Task inputs:
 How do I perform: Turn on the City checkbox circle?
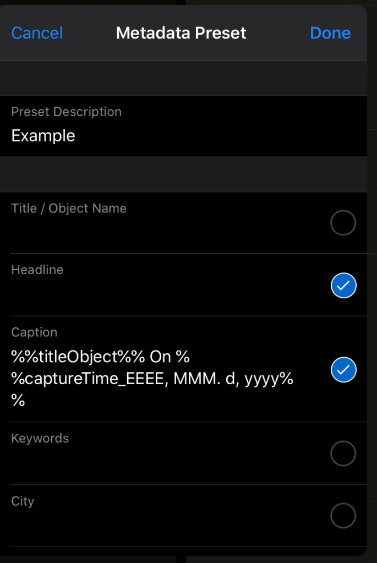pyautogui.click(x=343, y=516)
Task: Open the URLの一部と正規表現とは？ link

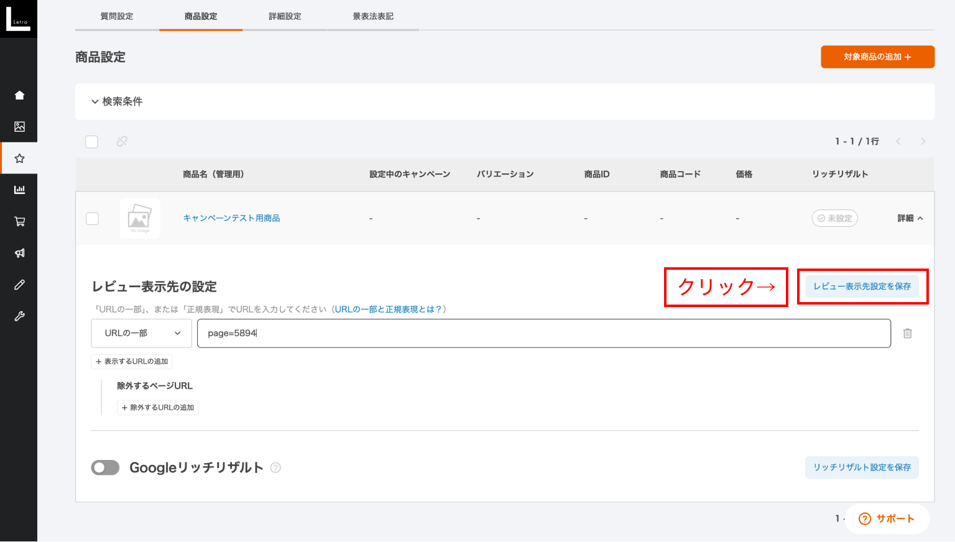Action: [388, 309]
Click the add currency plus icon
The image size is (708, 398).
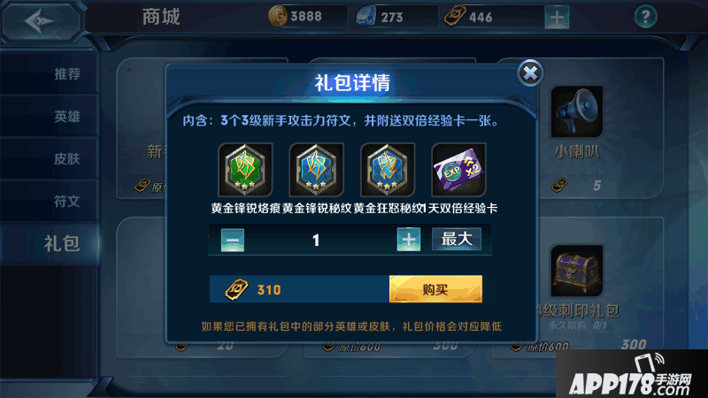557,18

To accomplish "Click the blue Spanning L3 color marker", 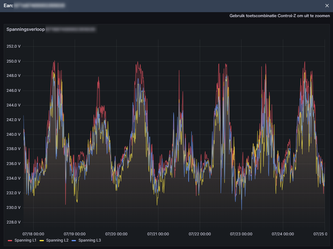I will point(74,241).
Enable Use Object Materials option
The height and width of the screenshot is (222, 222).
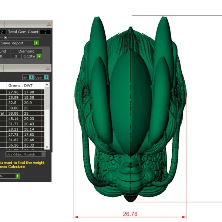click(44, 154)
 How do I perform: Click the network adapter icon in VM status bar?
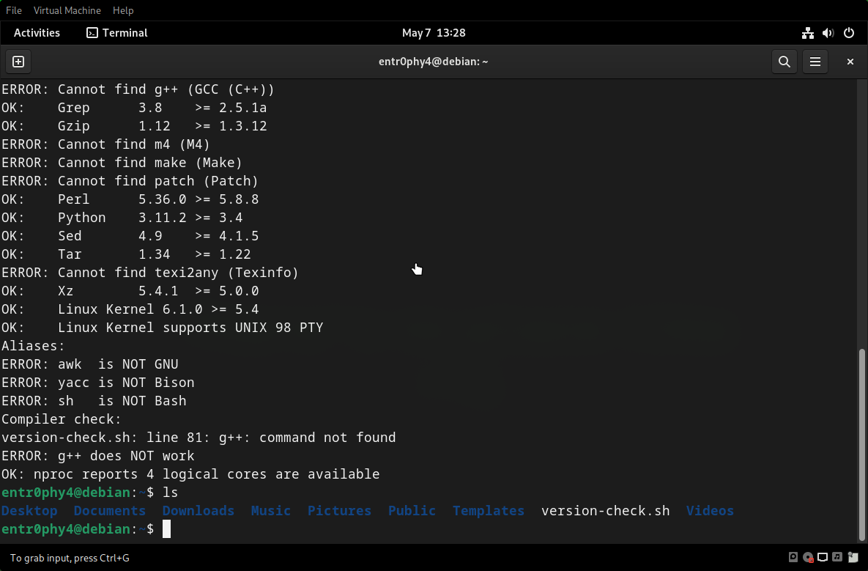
* * *
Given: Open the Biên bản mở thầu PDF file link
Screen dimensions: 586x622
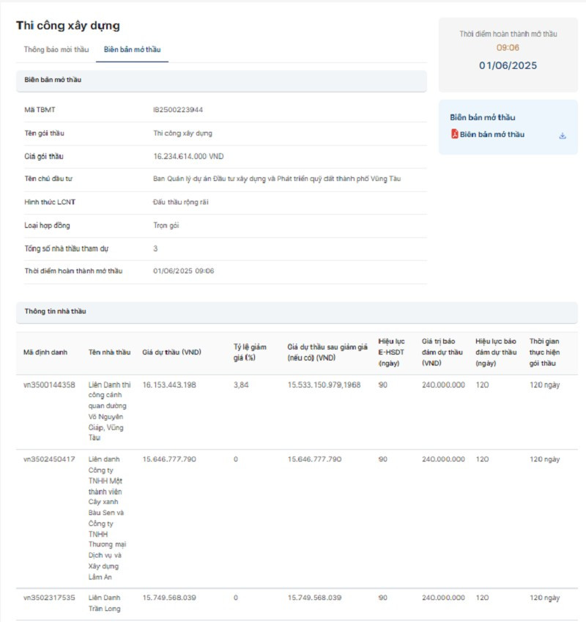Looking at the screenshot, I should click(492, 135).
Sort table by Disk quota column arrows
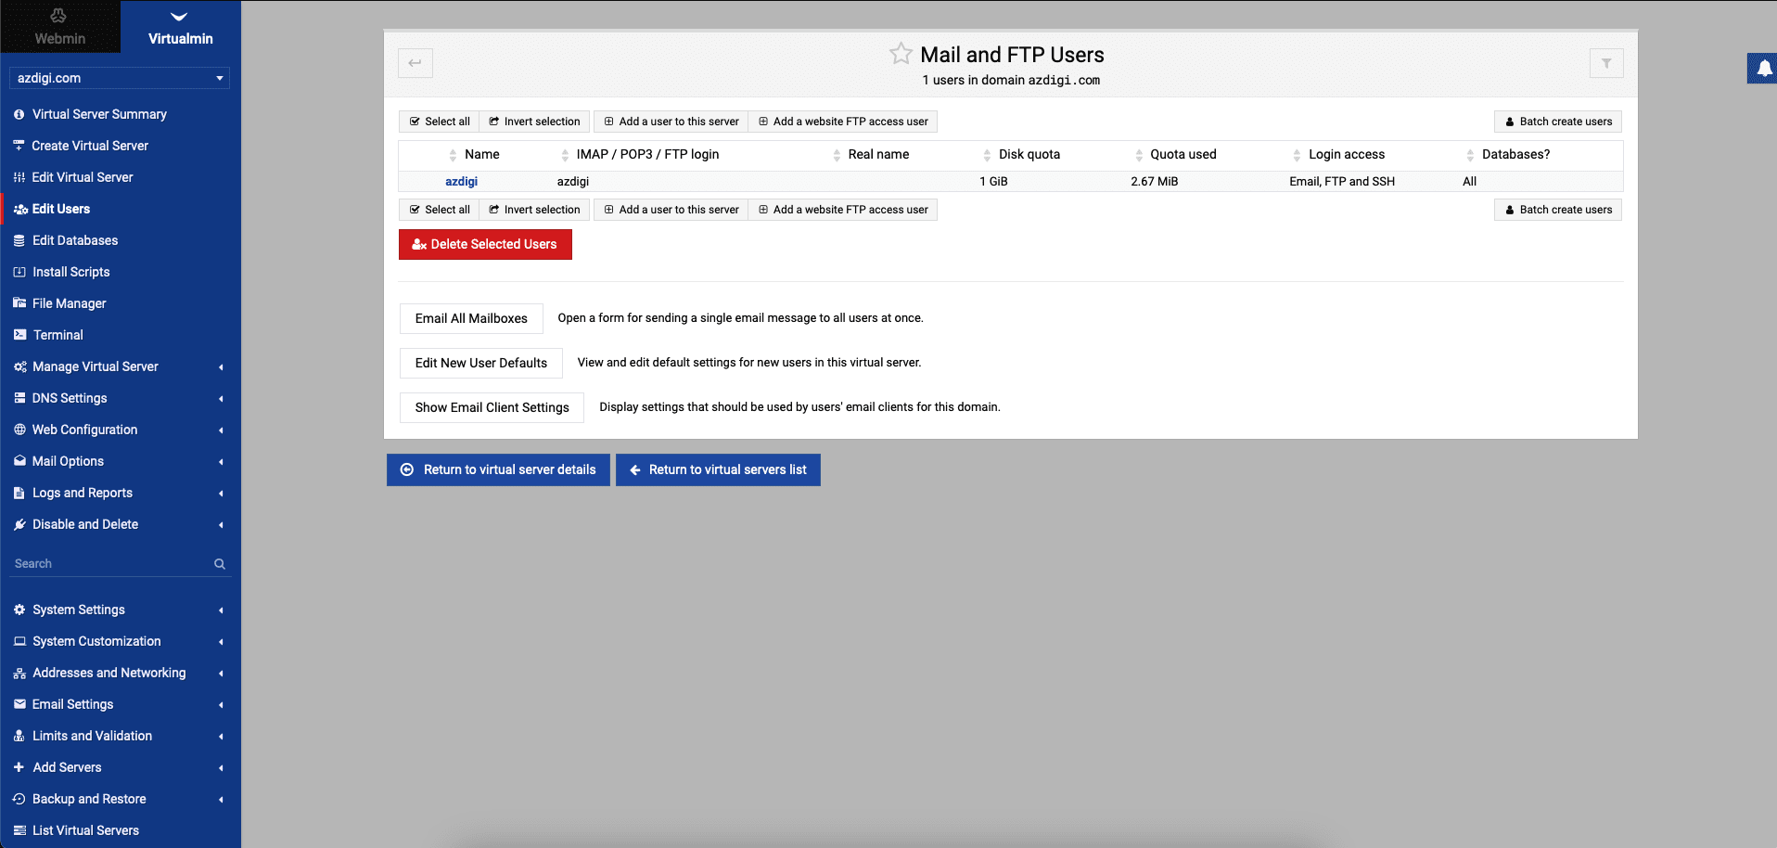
...
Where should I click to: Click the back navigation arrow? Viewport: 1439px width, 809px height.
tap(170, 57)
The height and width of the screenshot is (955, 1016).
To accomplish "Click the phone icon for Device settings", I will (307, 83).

The problem: Looking at the material above, say how many of its lines hold the word "icon", giving only the number.

Output for this task: 3